» **Assignment**
Pick every line out of the entries below that holds the string "card", and report them.

» **Data records**
☆ ☆ ☆ ☆ ☆ ☆ ☆

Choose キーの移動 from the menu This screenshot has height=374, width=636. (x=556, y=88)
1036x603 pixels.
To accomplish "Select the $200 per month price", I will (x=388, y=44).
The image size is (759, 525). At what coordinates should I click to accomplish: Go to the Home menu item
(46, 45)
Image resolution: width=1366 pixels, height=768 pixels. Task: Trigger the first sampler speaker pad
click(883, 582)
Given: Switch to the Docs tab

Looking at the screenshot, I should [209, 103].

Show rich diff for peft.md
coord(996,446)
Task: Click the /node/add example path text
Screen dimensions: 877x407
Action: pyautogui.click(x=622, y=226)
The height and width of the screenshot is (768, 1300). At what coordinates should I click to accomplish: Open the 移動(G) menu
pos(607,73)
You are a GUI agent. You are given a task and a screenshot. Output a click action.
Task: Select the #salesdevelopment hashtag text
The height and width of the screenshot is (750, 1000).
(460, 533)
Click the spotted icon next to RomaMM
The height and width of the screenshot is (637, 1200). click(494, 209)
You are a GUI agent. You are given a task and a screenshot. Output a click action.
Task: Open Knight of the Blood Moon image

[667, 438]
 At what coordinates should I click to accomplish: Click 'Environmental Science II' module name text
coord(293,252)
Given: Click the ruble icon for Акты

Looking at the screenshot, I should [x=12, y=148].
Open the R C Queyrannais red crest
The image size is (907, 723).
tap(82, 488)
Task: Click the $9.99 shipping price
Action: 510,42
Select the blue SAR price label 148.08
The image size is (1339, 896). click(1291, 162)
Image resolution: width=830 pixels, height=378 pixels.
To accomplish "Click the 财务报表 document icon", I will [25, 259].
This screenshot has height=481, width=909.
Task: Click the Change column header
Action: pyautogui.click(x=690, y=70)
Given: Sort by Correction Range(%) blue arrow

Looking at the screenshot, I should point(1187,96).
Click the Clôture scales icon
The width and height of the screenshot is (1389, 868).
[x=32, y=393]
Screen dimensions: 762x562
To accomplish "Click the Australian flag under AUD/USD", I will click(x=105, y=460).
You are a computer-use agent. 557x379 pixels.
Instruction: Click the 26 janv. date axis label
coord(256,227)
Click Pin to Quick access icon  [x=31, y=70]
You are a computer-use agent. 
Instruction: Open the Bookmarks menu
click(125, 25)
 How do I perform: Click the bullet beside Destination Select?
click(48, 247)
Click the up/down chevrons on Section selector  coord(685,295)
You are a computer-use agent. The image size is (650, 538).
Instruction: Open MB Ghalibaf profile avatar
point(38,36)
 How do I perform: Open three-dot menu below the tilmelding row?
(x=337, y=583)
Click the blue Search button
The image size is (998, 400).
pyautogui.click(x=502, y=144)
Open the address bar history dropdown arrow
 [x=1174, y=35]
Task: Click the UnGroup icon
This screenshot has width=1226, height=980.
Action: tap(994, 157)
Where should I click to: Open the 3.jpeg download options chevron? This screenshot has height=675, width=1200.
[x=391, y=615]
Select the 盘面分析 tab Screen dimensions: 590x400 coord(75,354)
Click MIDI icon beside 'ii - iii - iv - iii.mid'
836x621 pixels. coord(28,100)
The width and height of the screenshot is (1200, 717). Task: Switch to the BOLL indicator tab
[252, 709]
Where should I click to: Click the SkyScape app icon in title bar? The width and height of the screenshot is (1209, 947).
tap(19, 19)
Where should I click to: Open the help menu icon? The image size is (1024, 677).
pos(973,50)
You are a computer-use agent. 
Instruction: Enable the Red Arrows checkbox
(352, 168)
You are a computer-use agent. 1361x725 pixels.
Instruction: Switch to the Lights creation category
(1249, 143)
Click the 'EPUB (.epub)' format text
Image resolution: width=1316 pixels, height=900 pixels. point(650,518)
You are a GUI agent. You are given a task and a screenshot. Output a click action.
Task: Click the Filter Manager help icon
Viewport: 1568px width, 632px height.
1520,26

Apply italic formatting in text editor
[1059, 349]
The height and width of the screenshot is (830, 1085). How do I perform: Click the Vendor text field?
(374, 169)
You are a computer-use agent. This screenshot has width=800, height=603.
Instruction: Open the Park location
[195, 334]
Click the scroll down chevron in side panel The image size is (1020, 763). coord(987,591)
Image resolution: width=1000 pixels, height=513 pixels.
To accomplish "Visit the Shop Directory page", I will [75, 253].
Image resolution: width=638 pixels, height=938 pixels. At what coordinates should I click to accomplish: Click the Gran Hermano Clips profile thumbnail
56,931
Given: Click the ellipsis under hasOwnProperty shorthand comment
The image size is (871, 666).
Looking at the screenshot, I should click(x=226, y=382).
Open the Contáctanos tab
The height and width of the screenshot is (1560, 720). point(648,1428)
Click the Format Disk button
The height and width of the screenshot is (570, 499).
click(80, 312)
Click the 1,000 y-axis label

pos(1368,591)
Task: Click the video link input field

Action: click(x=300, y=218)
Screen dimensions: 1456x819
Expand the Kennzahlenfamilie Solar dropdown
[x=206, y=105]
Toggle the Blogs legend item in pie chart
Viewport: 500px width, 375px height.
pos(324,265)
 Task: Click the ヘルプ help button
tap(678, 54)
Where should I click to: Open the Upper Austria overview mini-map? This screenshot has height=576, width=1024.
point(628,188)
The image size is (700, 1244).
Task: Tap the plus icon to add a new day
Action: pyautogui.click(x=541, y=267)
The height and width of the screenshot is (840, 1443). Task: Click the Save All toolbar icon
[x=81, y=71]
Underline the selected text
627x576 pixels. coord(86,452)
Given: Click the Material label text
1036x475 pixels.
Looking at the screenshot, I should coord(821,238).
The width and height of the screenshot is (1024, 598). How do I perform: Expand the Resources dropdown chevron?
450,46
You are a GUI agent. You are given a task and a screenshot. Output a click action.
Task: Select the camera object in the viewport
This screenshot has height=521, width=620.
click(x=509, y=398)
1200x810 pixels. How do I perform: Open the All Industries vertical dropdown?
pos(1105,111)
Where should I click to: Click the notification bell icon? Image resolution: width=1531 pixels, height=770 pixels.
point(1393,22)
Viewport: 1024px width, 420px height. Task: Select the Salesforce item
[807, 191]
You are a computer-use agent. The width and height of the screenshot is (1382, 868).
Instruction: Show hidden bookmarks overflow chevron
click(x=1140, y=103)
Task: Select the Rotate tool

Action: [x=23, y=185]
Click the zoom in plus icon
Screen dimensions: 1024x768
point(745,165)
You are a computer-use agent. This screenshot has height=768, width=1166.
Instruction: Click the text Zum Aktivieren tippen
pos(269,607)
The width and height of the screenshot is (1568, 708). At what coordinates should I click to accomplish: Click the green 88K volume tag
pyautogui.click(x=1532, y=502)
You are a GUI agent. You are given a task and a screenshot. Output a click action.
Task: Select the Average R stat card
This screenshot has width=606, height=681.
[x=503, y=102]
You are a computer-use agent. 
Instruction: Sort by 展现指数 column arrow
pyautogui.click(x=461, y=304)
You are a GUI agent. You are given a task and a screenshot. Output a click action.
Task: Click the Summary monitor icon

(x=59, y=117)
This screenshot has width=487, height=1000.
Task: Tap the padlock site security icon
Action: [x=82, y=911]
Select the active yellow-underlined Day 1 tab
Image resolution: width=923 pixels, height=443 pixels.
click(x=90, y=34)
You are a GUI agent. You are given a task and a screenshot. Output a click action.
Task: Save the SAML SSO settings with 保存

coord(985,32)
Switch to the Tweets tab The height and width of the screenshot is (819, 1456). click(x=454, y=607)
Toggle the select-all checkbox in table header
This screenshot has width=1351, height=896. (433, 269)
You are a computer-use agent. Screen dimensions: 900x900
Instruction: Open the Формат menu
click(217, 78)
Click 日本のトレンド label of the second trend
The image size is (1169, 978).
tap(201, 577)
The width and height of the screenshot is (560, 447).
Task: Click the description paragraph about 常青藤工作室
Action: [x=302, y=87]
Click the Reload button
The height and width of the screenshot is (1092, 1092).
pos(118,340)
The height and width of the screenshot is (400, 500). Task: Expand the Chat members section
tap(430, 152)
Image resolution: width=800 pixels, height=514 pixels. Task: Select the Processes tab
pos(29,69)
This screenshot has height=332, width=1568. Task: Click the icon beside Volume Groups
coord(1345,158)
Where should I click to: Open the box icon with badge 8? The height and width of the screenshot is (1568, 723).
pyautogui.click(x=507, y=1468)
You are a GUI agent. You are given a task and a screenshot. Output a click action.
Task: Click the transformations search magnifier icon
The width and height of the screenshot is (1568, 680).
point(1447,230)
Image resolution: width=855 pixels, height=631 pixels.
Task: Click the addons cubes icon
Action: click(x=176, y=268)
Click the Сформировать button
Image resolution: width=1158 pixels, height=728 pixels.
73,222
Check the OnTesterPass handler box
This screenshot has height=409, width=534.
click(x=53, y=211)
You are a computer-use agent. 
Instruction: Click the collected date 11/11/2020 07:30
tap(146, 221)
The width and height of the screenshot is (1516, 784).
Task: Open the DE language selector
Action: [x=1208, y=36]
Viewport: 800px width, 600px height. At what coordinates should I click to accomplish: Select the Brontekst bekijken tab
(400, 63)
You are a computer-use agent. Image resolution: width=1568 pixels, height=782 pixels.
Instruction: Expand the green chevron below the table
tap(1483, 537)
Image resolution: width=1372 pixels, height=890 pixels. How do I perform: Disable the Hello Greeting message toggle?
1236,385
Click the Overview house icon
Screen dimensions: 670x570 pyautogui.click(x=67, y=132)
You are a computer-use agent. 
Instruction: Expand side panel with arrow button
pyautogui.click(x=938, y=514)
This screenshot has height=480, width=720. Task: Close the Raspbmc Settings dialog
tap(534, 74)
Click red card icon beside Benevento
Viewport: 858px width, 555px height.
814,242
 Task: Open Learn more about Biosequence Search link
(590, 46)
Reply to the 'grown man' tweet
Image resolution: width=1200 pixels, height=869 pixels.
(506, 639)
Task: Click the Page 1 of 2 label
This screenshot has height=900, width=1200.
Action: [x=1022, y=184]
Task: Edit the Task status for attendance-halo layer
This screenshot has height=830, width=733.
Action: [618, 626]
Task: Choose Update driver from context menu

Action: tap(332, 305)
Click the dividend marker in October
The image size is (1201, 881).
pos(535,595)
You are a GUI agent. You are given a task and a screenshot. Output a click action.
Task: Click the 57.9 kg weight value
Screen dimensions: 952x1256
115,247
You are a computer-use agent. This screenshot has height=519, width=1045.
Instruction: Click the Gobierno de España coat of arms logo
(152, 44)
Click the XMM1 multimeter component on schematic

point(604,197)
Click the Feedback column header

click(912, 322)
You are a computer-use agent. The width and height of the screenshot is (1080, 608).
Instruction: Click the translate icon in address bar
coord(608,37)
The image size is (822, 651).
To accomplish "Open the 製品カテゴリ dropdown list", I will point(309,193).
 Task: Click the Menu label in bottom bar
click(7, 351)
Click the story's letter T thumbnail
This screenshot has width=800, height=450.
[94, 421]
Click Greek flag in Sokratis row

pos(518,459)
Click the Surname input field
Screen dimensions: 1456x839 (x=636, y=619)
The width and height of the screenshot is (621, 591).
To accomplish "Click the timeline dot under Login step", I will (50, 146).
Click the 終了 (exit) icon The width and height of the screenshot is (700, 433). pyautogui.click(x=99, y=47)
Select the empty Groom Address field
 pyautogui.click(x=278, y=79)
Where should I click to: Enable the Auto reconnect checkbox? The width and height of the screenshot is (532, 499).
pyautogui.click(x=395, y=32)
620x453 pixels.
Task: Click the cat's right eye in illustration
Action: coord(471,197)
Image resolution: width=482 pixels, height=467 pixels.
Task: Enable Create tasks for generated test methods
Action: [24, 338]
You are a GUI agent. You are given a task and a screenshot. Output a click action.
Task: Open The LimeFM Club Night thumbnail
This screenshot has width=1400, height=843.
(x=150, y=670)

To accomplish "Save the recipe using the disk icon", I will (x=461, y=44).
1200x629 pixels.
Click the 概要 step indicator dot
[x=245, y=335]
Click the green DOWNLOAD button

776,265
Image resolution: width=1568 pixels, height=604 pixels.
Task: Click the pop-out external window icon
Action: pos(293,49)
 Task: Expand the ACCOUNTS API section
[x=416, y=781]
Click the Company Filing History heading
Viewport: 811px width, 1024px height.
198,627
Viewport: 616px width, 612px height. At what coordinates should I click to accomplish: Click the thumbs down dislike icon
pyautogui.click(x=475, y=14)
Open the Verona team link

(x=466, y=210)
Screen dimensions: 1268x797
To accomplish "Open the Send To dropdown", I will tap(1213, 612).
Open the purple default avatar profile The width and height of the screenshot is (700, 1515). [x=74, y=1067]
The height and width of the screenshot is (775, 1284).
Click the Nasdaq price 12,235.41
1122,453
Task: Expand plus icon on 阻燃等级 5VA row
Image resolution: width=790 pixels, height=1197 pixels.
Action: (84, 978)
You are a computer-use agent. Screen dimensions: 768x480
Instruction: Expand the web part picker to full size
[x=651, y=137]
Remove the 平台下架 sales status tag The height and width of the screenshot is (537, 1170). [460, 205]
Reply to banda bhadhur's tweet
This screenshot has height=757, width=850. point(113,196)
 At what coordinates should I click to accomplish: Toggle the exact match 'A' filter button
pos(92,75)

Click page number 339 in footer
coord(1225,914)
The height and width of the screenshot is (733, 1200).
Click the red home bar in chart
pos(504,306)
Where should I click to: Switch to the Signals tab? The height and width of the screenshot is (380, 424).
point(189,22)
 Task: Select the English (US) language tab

☆ ☆ ☆ ☆ ☆ ☆ ☆

» **Exercise output**
Task: Select the Average R stat card
Click red card icon beside Benevento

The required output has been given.